Ein Drittel der Produkte enthielt gefährliche Weichmacher
In einem Drittel der getesteten Produkte kamen Polyzyklische Aromatische Kohlenwasserstoffe (PAK) sowie die Weichmacher DEHP und SCCP vor. Dabei ist SCCP europaweit – auch in Importprodukten – verboten. Gefährlich sind Weichmacher vor allem dann, wenn sie mit der Haut oder den Schleimhäuten in Kontakt kommen.
PAK als Bestandteil von Weichmachern
PAK kommen auch in Tabakrauch oder gegrillten Lebensmitteln vor. Sie werden selten gezielt hergestellt, können aber Bestandteil von Weichmacherölen sein. Wenn sie daraus nicht entfernt werden, gelangen sie in Weichplastiken oder Gummis.
Neuer PAK-Grenzwert ab 2015
Einige PAK-Stoffe sind krebserregend. Ab 2015 gilt, dass Produkte, die mit der Haut in Kontakt kommen, den neuen PAK-Grenzwert von 1 mg/kg nicht mehr überschreiten dürfen.

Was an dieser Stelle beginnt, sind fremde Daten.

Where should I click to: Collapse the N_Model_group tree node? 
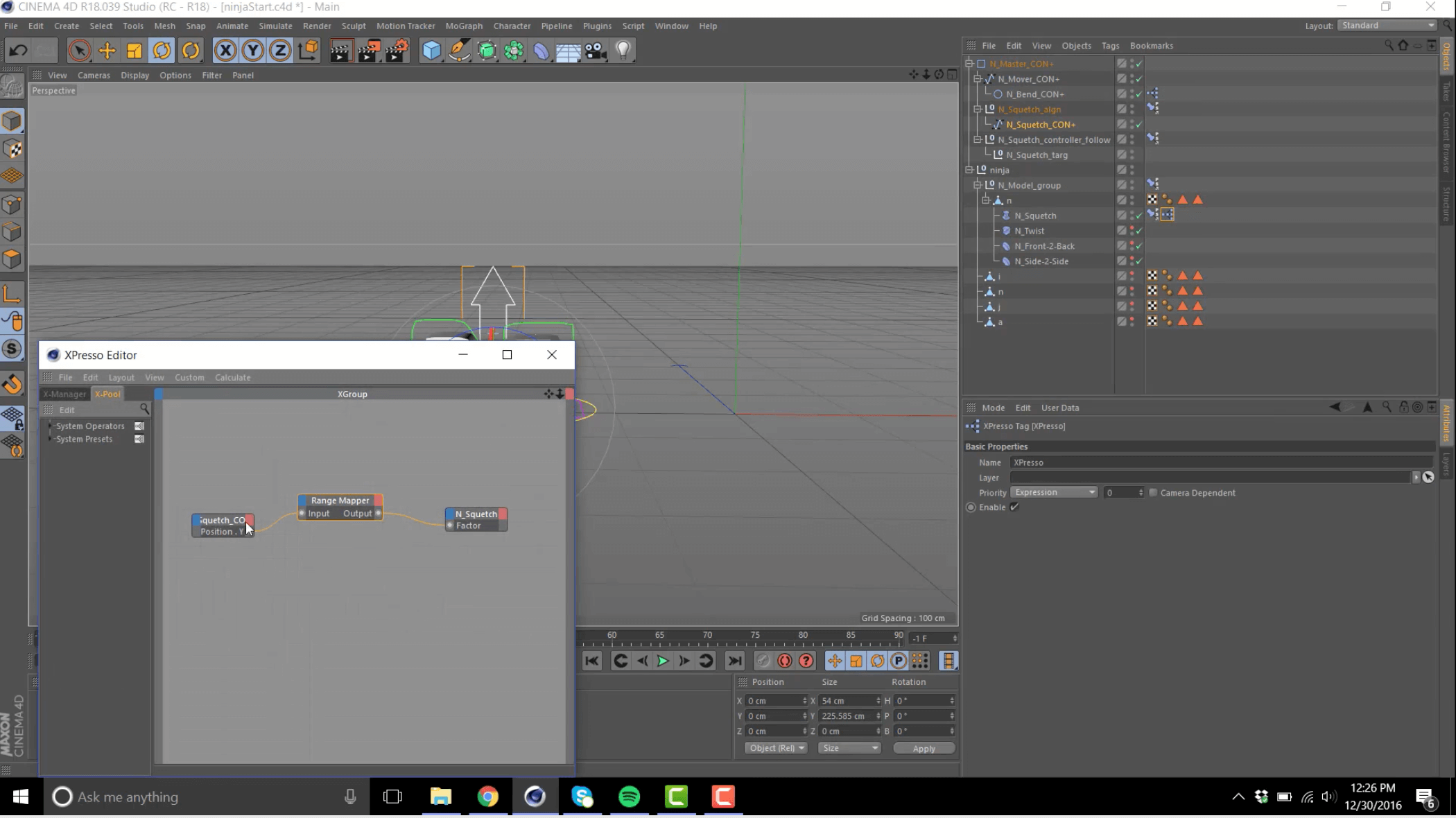978,185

Weichmacher kann man riechen, aber nicht immer
Kunststoff riecht oft scheußlich. Wer ein Geschäft betritt, in dem viele Produkte aus Weichplastik verkauft werden – ob Schuhe, Computerzubehör oder Haushaltsartikel –, hat diesen Geruch wahrscheinlich schon einmal wahrgenommen. Was ungesund ist, kann unangenehm riechen, muss aber nicht. So ist SCCP z. B. geruchlos.
Besonders besorgniserregende Weichmacher drin? Abfragen hilft
Ob ein Produkt einen gefährlichen Weichmacher enthält, lässt sich am einfachsten online prüfen. Dafür gibt man auf dem Informationsportal zur Chemikalienverordnung REACH im Online-Formular den Strichcode des Produktes ein. Enthält das Produkt besonders besorgniserregende Chemikalien, muss das der Hersteller auf diese Anfrage hin mitteilen.